__Task description__
Write out, precisely and in full, each line of the material.

__Provided entries__

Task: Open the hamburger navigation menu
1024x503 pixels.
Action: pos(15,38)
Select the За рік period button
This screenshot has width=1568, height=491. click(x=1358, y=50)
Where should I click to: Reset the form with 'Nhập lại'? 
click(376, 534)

__Exercise output__
Task: Open the hamburger navigation menu
1024x503 pixels.
Action: pos(15,38)
Select the За рік period button
This screenshot has width=1568, height=491. click(x=1358, y=50)
Where should I click to: Reset the form with 'Nhập lại'? 
click(376, 534)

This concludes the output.